Upholding the ideals of the Declaration of Independence is an ongoing struggle
The following was written by Habib Leyos, a senior at Whitehall High School, as part of the annual student essay competition run by the Can We Talk? student dialogue initiative. Can We Talk? is a program of the Committee of Seventy, Pennsylvania’s oldest and largest good government/civic education nonprofit.
The students responded to the following prompt: “In this anniversary year, how well do you think the American people and their government are doing at upholding equality, human rights and ‘life, liberty and the pursuit of happiness’? Whether you think the picture is positive, negative or mixed, please provide a few examples to support your judgment.”
This essay was awarded honorable mention, and the author received $100 as a prize.
BY HABIB LEYOS
February 20, 2026: Five teenage students are arrested after peacefully protesting ICE in Quakertown, Pennsylvania. Images show the police town chief putting a girl in a chokehold. The local community feels unsettled by the same people meant to protect them. Has America strayed from its fundamental values of “life, liberty and the pursuit of happiness?”
Nearly 250 years ago, 56 members of the Continental Congress signed the Declaration of Independence as a symbol of liberty and equality. Yet the man who signed his name so large that anyone “can read [it] without spectacles,” owned slaves, and even Thomas Jefferson, its primary author, enslaved over 600 people.

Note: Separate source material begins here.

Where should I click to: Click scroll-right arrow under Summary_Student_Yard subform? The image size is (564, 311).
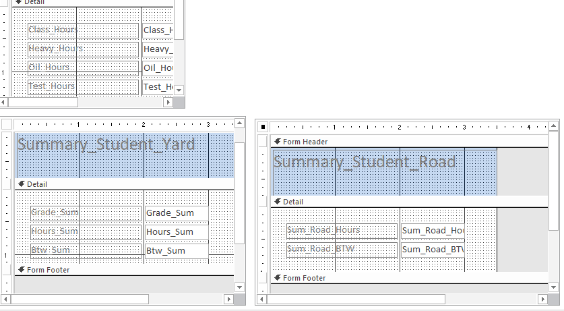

How could the delegates say that “all men are created equal,” while effectively excluding women, Black people and the poor from voicing their ideas? How could many of the same members, at the Constitutional Convention 11 years later, declare that a slave was of a person?
It is clear that America has not historically upheld its lofty ideals. Though progress has not always been linear, it is a continuous struggle to achieve these core values, even if our founding fathers had different visions.
Slavery continued to exist in the South until its abolition in 1865 by the Thirteenth Amendment. Despite the Freedmen’s Bureau’s promise of “40 acres and a mule” and the Fourteenth and Fifteenth Amendments’ protections, their effectiveness diminished as resolve for racial equality waned.
By the late nineteenth century, Jim Crow laws, sharecropping and segregation were embedded in American society, preventing Blacks from achieving true equality. It was not until a century later that the passage of the Civil Rights Act of 1964 formally outlawed segregation.
However, as the 2020 murder of George Floyd demonstrates, African Americans still face discrimination in their everyday life.
Similarly, it was not until 60 years after the Seneca Falls Convention that women gained the right to vote through the Nineteenth Amendment. Even after that, women still face discrimination in education and employment today.
Therefore, upholding the values of “life, liberty and the pursuit of happiness” is not a linear process but one continuously refined. America has never fully upheld those lofty ideals, yet we should continuously strive to achieve them.
There will always be times when these values are not met, such as when the Quakertown police cracked down on a peaceful, student-led protest. In this case, the local government failed to protect the community’s right to protest. The students, protesting recent ICE raids, saw that the federal government was infringing upon the inalienable rights of immigrants, whom they believed should also be given the rights to “life, liberty and the pursuit of happiness.”
Though events like these challenge us to reflect on whether we are truly a nation of democracy, we are reminded time and time again in history that social progress does not happen overnight but rather through persistent struggle. We should continue to fight for “life, liberty and the pursuit of happiness” for all, even when progress is gradual and imperfect.